▸ Page text:
============
Where, by the terms of a
distribution pursuant to
Section 4.01, 4.02 or 4.03 of the
Deposit Agreement, or an
offering or distribution pursuant
to Section 4.04 of the Deposit
Agreement, such distribution or
offering may not be made
available to Owners of Receipts,
and the Depositary may not
dispose of such distribution or
offering on behalf of such
Owners and make the net
proceeds available to such
Owners, then the Depositary
shall not make such distribution
or offering, and shall allow any
rights, if applicable, to lapse.
Neither the Company nor the
Depositary assumes any
obligation or shall be subject to
any liability under the Deposit
Agreement to Owners or holders,
except that they agree to perform
their obligations specifically set
forth in the Deposit Agreement
without negligence or bad faith.
The Depositary shall not be
subject to any liability with
respect to the validity or worth of
the Deposited Securities.  Neither
the Depositary nor the Company
shall be under any obligation to
appear in, prosecute or defend
any action, suit, or other
proceeding in respect of any
Deposited Securities or in respect
of the American Depositary
Shares, on behalf of any Owner
or holder or other person.
============
▸ Data provided:
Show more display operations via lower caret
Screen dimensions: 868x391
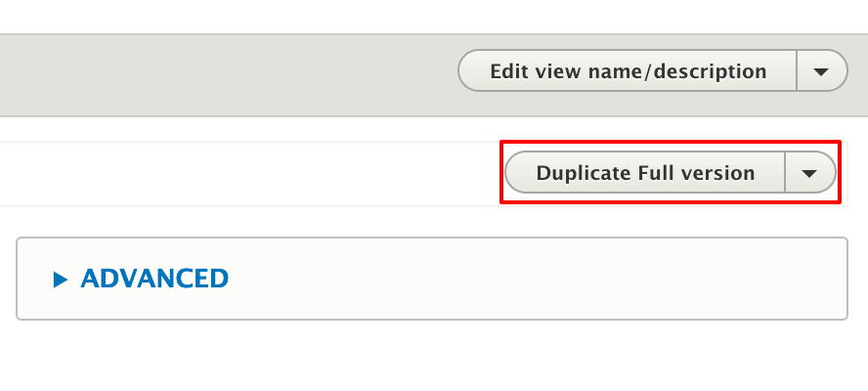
============
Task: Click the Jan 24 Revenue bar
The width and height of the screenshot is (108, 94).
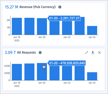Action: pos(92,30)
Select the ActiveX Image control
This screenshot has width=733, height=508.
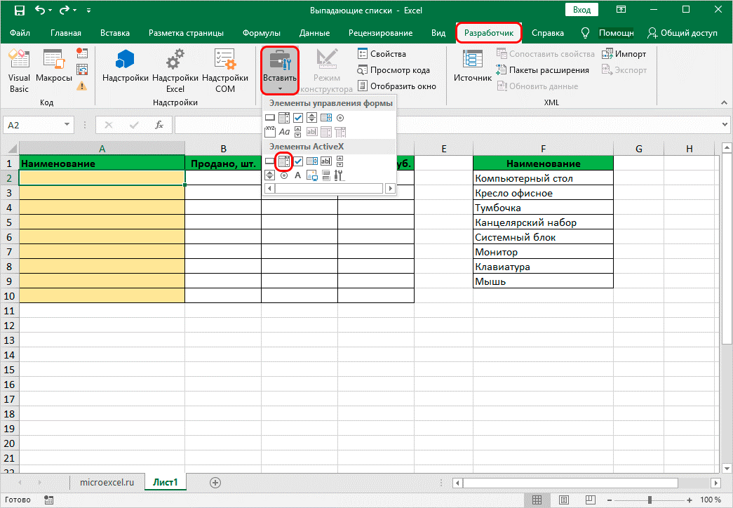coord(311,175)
============
▸ Set of tasks:
1. Using the passage on the Depositary's duties, say whether each statement agrees with it. Answer yes or no for each, and quote the deciding words exactly. (a) The Depositary can be held liable for the worth of the Deposited Securities. (b) If a distribution can't reach Owners and can't be sold on their behalf, the Depositary lets any rights lapse. (c) The Company must defend lawsuits about the American Depositary Shares for Owners.
2. Continue the passage on the Depositary's duties, starting right after its final sentence.

▸ The responses:
1.
(a) No: "The Depositary shall not be subject to any liability with respect to the validity or worth of the Deposited Securities."
(b) Yes: "then the Depositary shall not make such distribution or offering, and shall allow any rights, if applicable, to lapse."
(c) No: "Neither the Depositary nor the Company shall be under any obligation to appear in, prosecute or defend any action, suit, or other proceeding in respect of any Deposited Securities or in respect of the American Depositary Shares, on behalf of any Owner or holder or other person."

2.
Neither the Depositary nor the
Company shall be liable for any
action or nonaction by it in
reliance upon the advice of or
information from legal counsel,
accountants, any person
presenting Shares for deposit,
any Owner or holder, or any
other person believed by it in
good faith to be competent to
give such advice or information.
The Depositary shall not be
responsible for any failure to
carry out any instructions to vote
any of the Deposited Securities
or for the manner in which any
such vote is cast or the effect of
any such vote, provided that any
such action or nonaction is in
good faith.  The Depositary shall
not be liable for any acts or
omissions made by a successor
depositary whether in connection
with a previous act or omission of
the Depositary or in connection
with a matter arising wholly after
the removal or resignation of the
Depositary, provided that in
connection with the issue out of
which such potential liability
arises, the Depositary performed
its obligations without negligence
or bad faith while it acted as
Depositary.  No disclaimer of
liability under the Securities Act
of 1933 is intended by any
provision of the Deposit
Agreement.
19.	RESIGNATION AND
REMOVAL OF THE
DEPOSITARY
APPOINTMENT OF
SUCCESSOR
CUSTODIAN.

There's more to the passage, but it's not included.